Tuesday, 10 December 2019

Gravity Viewed Through Systemic Functional Linguistics

Hawking (1988: 173):
In this book I have given special prominence to the laws that govern gravity, because it is gravity that shapes the large-scale structure of the universe, even though it is the weakest of the four categories of forces. The laws of gravity were incompatible with the view held until quite recently that the universe is unchanging in time: the fact that gravity is always attractive implies that the universe must be either expanding or contracting. According to the general theory of relativity, there must have been a state of infinite density in the past, the big bang, which would have been an effective beginning of time.

Blogger Comments:

From the perspective of Systemic Functional Linguistic Theory, the laws of gravity (metaphenomena) don't govern gravity (phenomenon).  The laws of gravity are reconstruals of gravity as the General Theory of Relativity.

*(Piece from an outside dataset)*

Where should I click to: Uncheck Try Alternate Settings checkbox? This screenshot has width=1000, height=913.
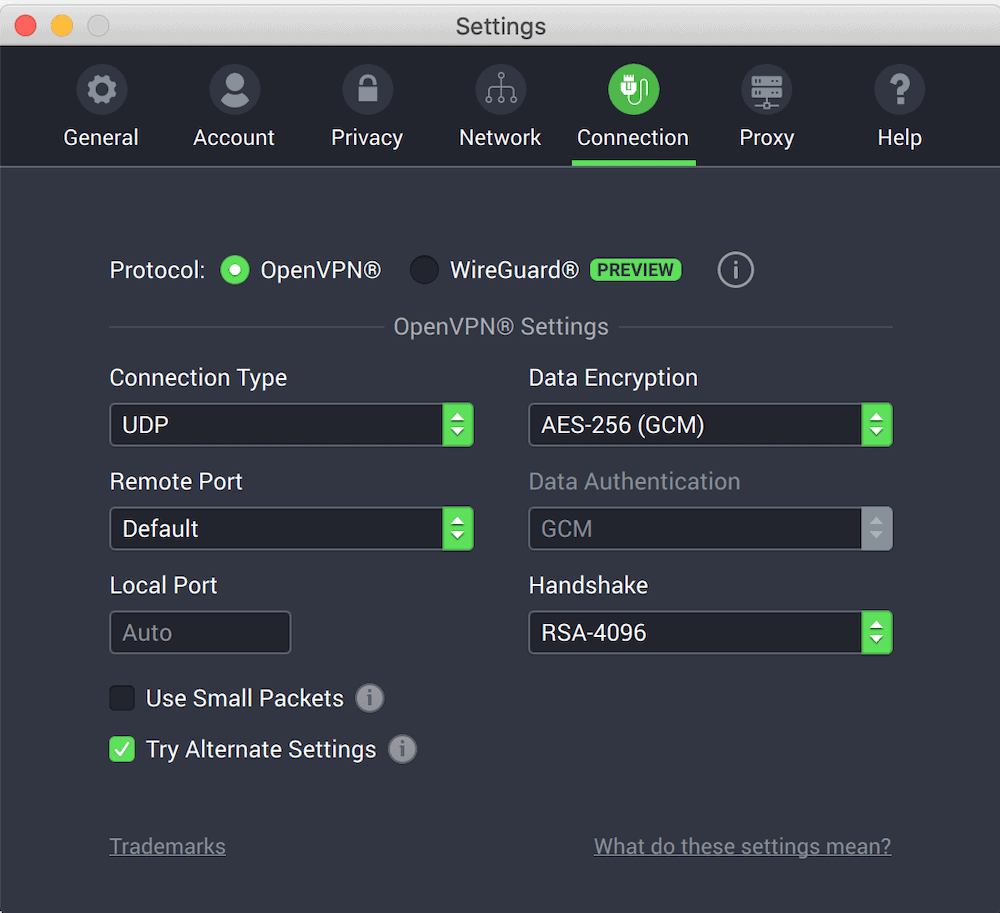(122, 749)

From the perspective of the General Theory of Relativity, gravity is not a force, but a consequence of the geometry of space-time under the influence of matter. (It is because gravity is nevertheless construed as a force that physicists believe that it needs to be unified with the three forces that are modelled in terms of particle exchange.)

Although gravity is always attractive, gravity (local contraction of space) and the cosmological expansion of space can be understood as opposite polarities of one and the same phenomenon.

From the perspective of Systemic Functional Linguistic Theory, the beginning of time corresponds with the beginning of the unfolding of processes, of which time is the dimension of measurement.